**GOAL**
Copy the lines below word for word, starting at the line containing "Expand the Transport" and ending with the line containing "Click the tweet", both included.

(A run of material)
>>>>

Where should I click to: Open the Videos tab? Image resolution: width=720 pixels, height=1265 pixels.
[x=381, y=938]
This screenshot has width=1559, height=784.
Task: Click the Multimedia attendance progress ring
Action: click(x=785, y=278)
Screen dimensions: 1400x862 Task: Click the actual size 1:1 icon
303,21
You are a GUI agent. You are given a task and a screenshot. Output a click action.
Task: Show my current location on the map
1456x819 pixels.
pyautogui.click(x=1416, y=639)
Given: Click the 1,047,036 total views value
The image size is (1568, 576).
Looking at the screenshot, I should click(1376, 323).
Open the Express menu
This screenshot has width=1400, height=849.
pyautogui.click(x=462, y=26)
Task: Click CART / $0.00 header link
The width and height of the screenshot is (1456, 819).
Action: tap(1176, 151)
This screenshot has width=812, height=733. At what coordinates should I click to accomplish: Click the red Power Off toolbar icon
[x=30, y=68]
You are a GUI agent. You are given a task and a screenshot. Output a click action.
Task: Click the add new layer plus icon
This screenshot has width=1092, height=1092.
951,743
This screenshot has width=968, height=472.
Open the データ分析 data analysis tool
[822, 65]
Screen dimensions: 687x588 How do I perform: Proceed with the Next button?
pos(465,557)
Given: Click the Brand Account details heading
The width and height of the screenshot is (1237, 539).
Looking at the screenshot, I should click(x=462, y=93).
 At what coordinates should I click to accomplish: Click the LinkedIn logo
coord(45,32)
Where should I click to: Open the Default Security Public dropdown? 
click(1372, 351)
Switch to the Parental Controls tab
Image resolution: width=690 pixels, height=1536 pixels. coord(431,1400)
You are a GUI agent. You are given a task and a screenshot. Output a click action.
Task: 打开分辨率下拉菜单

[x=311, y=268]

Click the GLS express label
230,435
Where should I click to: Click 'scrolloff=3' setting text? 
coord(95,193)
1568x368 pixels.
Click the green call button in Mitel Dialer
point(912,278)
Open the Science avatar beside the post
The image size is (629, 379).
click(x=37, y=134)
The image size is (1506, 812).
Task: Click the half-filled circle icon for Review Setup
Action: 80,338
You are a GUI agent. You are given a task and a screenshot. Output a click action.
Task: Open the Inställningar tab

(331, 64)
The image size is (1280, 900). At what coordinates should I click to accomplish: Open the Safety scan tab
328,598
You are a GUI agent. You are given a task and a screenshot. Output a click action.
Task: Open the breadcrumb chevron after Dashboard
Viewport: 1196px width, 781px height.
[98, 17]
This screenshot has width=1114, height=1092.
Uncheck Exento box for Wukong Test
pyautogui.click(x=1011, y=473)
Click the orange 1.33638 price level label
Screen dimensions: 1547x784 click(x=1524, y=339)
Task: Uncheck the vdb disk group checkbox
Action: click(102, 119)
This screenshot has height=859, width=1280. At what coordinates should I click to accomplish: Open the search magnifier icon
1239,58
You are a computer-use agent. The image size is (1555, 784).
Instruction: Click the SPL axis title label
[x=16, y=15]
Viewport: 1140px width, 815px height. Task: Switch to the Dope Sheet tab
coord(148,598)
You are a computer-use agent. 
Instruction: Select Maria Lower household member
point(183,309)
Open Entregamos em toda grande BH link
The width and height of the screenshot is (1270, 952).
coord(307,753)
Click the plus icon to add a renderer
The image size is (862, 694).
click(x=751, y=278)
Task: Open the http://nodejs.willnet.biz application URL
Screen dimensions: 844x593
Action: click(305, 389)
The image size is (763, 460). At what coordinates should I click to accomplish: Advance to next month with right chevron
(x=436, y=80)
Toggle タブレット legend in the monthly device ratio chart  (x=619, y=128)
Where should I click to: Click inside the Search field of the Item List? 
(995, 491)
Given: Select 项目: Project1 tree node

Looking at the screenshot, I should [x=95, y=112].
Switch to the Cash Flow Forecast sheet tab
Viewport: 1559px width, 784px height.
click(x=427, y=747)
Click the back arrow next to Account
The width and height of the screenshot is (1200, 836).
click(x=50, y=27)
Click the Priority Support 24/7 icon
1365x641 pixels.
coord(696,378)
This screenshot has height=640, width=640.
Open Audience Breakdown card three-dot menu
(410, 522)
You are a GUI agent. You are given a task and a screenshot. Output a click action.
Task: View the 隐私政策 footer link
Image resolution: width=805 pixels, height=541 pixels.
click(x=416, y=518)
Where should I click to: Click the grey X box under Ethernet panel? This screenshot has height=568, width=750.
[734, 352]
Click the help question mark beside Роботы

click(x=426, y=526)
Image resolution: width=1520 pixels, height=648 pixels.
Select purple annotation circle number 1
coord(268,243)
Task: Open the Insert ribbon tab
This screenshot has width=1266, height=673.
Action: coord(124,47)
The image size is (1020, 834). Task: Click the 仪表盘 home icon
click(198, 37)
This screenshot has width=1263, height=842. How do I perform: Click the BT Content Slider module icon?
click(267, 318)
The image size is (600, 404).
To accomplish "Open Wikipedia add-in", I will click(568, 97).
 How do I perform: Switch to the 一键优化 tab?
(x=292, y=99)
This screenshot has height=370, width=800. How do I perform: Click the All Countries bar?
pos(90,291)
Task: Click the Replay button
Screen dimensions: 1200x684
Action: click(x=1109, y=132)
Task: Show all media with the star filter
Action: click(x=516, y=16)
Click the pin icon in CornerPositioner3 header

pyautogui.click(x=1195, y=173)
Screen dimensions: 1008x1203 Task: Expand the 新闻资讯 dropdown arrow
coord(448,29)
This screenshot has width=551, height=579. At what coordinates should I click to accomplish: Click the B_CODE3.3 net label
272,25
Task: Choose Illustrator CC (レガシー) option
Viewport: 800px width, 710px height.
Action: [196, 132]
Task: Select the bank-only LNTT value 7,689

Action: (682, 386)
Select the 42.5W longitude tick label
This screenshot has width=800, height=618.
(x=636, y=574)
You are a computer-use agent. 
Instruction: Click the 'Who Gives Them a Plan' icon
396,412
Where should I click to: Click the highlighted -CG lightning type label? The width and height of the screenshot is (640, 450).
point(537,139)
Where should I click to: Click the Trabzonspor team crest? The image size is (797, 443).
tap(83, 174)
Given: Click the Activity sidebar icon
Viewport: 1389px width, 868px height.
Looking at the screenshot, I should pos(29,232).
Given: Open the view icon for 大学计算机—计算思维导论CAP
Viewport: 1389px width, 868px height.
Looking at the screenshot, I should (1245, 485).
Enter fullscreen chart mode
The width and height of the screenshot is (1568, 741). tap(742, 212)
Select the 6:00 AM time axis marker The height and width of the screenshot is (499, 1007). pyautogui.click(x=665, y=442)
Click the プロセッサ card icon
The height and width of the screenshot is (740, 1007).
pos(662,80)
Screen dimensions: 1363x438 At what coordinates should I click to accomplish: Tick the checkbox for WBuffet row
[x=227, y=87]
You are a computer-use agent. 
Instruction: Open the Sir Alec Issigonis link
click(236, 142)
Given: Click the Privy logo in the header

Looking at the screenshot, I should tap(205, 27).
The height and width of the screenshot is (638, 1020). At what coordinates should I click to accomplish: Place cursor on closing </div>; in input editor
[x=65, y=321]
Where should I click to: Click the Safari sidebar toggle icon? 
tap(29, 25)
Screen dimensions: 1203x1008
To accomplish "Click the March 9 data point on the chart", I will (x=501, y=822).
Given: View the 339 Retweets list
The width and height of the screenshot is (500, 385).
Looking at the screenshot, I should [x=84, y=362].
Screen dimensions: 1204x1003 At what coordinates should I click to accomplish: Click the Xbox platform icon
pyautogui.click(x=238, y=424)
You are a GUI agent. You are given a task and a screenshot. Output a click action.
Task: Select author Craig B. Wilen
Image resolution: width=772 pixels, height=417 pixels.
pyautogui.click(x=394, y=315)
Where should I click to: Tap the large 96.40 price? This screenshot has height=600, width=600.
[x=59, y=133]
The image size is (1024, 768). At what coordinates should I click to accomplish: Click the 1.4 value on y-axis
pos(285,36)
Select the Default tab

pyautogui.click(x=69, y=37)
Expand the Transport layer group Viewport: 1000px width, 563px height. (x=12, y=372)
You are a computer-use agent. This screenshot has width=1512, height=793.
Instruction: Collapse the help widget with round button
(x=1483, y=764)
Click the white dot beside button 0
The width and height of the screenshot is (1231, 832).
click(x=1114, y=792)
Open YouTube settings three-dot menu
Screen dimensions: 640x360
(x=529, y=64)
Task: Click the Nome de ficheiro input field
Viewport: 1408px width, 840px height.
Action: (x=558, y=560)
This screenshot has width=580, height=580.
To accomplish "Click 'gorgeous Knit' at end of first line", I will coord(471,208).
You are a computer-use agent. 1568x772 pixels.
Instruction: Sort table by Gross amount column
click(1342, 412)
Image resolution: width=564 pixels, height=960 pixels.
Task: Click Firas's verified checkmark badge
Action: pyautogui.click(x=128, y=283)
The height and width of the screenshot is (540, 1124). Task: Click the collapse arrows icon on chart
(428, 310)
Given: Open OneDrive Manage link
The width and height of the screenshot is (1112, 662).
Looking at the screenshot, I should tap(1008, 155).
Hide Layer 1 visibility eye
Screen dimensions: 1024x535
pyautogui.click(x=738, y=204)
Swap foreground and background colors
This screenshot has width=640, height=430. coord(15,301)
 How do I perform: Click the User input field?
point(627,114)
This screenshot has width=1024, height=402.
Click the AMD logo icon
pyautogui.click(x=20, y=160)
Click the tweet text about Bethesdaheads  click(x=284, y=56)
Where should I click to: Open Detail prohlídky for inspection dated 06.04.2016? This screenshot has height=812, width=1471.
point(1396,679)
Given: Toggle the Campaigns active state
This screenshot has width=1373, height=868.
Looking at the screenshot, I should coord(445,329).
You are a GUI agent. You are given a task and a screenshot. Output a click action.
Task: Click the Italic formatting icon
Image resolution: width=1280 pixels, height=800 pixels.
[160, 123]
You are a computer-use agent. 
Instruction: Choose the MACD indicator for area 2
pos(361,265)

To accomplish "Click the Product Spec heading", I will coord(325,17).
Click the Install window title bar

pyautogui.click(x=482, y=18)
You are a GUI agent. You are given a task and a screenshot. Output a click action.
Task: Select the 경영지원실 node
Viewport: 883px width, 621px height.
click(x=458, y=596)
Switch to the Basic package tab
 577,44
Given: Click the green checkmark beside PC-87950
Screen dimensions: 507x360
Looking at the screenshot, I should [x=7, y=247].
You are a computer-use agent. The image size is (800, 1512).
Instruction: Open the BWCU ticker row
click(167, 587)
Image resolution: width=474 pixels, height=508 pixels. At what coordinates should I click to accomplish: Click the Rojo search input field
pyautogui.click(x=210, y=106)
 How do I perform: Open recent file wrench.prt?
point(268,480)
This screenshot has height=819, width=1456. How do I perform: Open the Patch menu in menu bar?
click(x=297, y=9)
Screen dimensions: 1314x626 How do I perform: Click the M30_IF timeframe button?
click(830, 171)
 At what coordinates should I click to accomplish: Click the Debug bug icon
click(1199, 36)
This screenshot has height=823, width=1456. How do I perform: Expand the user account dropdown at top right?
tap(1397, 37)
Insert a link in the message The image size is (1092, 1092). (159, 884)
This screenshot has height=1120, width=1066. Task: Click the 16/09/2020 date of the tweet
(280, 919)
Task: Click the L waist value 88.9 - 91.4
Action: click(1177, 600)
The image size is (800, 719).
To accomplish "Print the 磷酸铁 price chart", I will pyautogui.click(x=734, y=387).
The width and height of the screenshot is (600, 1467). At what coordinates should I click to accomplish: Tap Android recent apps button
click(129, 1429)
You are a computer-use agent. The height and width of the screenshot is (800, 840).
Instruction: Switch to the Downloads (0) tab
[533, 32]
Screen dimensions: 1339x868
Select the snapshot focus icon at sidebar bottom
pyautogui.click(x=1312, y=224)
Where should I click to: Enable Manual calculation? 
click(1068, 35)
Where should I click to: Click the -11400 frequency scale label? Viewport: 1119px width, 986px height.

<<<<

**TASK ANSWER**
Expand the Transport layer group Viewport: 1000px width, 563px height. (x=12, y=372)
You are a computer-use agent. This screenshot has width=1512, height=793.
Instruction: Collapse the help widget with round button
(x=1483, y=764)
Click the white dot beside button 0
The width and height of the screenshot is (1231, 832).
click(x=1114, y=792)
Open YouTube settings three-dot menu
Screen dimensions: 640x360
(x=529, y=64)
Task: Click the Nome de ficheiro input field
Viewport: 1408px width, 840px height.
Action: (x=558, y=560)
This screenshot has width=580, height=580.
To accomplish "Click 'gorgeous Knit' at end of first line", I will coord(471,208).
You are a computer-use agent. 1568x772 pixels.
Instruction: Sort table by Gross amount column
click(1342, 412)
Image resolution: width=564 pixels, height=960 pixels.
Task: Click Firas's verified checkmark badge
Action: pyautogui.click(x=128, y=283)
The height and width of the screenshot is (540, 1124). Task: Click the collapse arrows icon on chart
(428, 310)
Given: Open OneDrive Manage link
The width and height of the screenshot is (1112, 662).
Looking at the screenshot, I should tap(1008, 155).
Hide Layer 1 visibility eye
Screen dimensions: 1024x535
pyautogui.click(x=738, y=204)
Swap foreground and background colors
This screenshot has width=640, height=430. coord(15,301)
 How do I perform: Click the User input field?
point(627,114)
This screenshot has width=1024, height=402.
Click the AMD logo icon
pyautogui.click(x=20, y=160)
Click the tweet text about Bethesdaheads  click(x=284, y=56)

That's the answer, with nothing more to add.